→ What the task asks:
Could you filter the records below and return each line that holds "agent"?

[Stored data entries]
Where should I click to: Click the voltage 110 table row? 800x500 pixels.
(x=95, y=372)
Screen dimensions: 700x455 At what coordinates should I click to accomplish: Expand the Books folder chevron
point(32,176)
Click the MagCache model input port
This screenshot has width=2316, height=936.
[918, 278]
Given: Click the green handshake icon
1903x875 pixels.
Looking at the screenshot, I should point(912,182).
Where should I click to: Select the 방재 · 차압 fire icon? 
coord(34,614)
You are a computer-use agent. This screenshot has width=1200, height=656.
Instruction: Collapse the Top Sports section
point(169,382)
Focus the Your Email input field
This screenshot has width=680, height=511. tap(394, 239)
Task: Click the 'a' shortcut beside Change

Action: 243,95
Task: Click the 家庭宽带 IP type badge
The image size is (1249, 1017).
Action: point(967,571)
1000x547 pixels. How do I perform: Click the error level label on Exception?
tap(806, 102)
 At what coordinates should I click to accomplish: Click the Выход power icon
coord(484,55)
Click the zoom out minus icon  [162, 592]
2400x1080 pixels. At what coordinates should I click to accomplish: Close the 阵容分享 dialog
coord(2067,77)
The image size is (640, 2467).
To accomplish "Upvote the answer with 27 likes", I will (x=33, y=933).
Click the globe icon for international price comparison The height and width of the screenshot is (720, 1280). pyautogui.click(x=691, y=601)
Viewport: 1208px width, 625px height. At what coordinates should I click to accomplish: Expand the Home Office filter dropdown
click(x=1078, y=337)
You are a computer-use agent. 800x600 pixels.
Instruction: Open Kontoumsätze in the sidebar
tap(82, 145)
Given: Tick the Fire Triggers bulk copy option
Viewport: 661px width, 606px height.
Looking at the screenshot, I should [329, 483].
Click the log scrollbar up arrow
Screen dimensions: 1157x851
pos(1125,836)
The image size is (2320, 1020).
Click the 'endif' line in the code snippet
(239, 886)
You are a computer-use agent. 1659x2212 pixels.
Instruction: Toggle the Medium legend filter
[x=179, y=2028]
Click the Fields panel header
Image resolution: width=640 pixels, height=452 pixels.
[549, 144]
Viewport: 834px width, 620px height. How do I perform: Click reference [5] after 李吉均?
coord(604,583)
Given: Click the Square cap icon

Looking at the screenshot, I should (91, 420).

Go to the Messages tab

→ Result for this exercise:
You are a computer-use agent. This screenshot has width=1200, height=656.
You are a computer-use agent. 800x600 pixels.
You are a computer-use agent. 1659x2212 pixels.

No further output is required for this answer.